Koç, Başbakan Recep Tayyip Erdoğan’ın, Alevi yurttaşlarla ilişkin, “ Ateist Aleviler, Alisiz Aleviler” sözlerini sarf ettiğini de hatırlatarak, "Bu sözler, iç dünyasının ele veren, kafasındaki saplantılarla orantılı kabul edilemez düşüncelerdir. Ayrımcı, dışlayıcı, nefret söylemi içere, çirkin ifadelerdir." değerlendirmesini yaptı.

"ELEŞTİRENLERE TEHDİT, HER TÜRLÜ YAPTIRIM, PKK’YA ÇIT YOK"

Koç, Doğu Anadolu Bölgesi’nde gerçekleşen bazı siyasi gelişmelere de konuşmasında dikkat çekti. “Doğu da neler oluyor?” diye soran Koç, şöyle konuştu: "Silahlı bir takım kişiler yol kesip askerlerimizi kaçırıyor, bir takım gözdağları veriliyor açık açık. Tehdit dolu ifadeler kullanılıyor, her kaynaktan. MİT yasası ile özel hukuk koruması yapılarak sürdürmeye çalıştığın gizli kapaklı pazarlık konularında açık açıkça Türkiye’ye şantaj yapılıyor.
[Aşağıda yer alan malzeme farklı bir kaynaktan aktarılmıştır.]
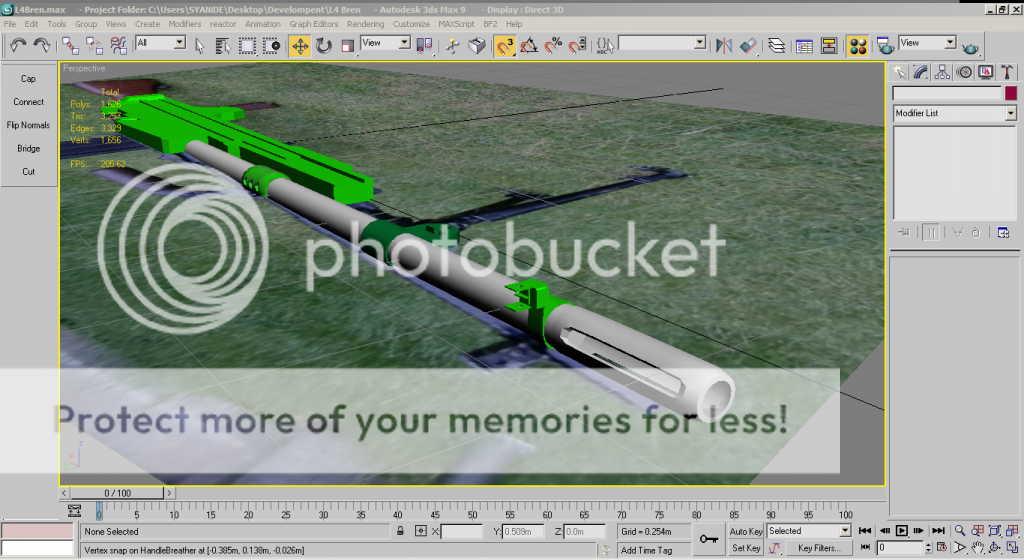Click the Key Filters button
This screenshot has height=560, width=1024.
(818, 548)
Sen, Cumhurbaşkanlığı hesapları içerisindesin. Bu hesaplar içinde bulunduğun nokta da ağzını açıp tek söz söyleyemiyorsun. Kendini eleştirenlere ağız dolusu hakaret. Açık kapalı tehdit, her türlü yaptırım. PKK’ya gelince, süt dökmüş kedi. Sevsinler senin kahramanlığını. Anlaşılıyor ki, Cumhurbaşkanlığı seçimi Başkanlık seçimlerine geçiş gibi tüm stratejik ittifak pazarlıkları süreç olarak tarif ettikleri bu olayların içinde yer alıyor. Onun için başka konularda aslan kaplan. Bu konulara girdiğinde enseyi karart, sus konuşma. Bu taraftan bir şey geldiğinde çıt yok. Pazarlık mı ortada? Neden korkuyorsun? Senin askerin kaçırılıyor. Açık tehditler sürülüyor. Şantaj yapılıyor. Çıt yok."
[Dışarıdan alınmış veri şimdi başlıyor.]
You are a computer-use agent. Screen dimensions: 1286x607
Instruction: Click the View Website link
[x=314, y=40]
"GEZİ KORKUSU DİKTATÖRÜN UYKUSUNU KAÇIRIYOR"

Haluk Koç, yarın kutlanacak 1 Mayıs ile ilgili de görüşlerini paylaştı. CHP’nin bulundukları yerlerdeki tüm kutlamalara katılacağını kaydeden Koç, bu çerçevede yapılacak provokasyona karşı çağrısını yineledi. Taksimle ilgili AKP’nin korkusu, çelişkilerinin ortada olduğuna dikkat çeken Koç, 2011 1 Mayıs’ı, 2012 1 Mayıs’ının Taksim’de kutlandığını hatırlattı. Havuz medyasında döneme ilişkin yapılan haberlere atıfta bulunan Koç, "AKP döneminde 1 Mayıs bayram ilan edildi. Taksim alan ilan edildi. Bununla ilgili İstanbul İl Başkanlığınız broşür dağıttı. Peki bu sene ne oldu? Bu sene Gezi Olaylarının korkusu diktatörün uykusunu kaçırıyor. Meselenin özü bu." tespitinde bulundu.

"EMNİYET KANUNSUZ EMİRLER KARŞISINDA DİKKATLİ OLMALI"
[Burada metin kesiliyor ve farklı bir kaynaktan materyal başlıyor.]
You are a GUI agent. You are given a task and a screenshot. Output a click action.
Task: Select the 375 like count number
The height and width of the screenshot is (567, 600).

Yurdun her yerinde katılımcıların sağ duyularını korumaları gerektiğini ve emniyet teşkilatının da dikkatli ve duyarlı olmaları u uyarısında bulunan Koç, şöyle devam etti: "Kanunsuz şiddet uygulamaları karşısında, dikkatli ve duyarlı davranmaları gerektiğinin altını çizmek istiyoruz. Bu kanunsuz emirlere uyarak çok can yakıldı. Çok kanunsuz emir uygulandı. Sonuçlar ortada. Bu hesaplar kapanmadı. Emniyet teşkilatının dikkatli davranması gerekiyor. Kendilerine baskı yapılacak. Emirler verilecek. Emirlere uymaları konusunda, titiz ve duyarlı davranmaları gerektiğinin altını çizmem gerekiyor."

"İDAM ÇÖZÜM DEĞİL, İLERİDE KARGAŞALARA YOL AÇAR"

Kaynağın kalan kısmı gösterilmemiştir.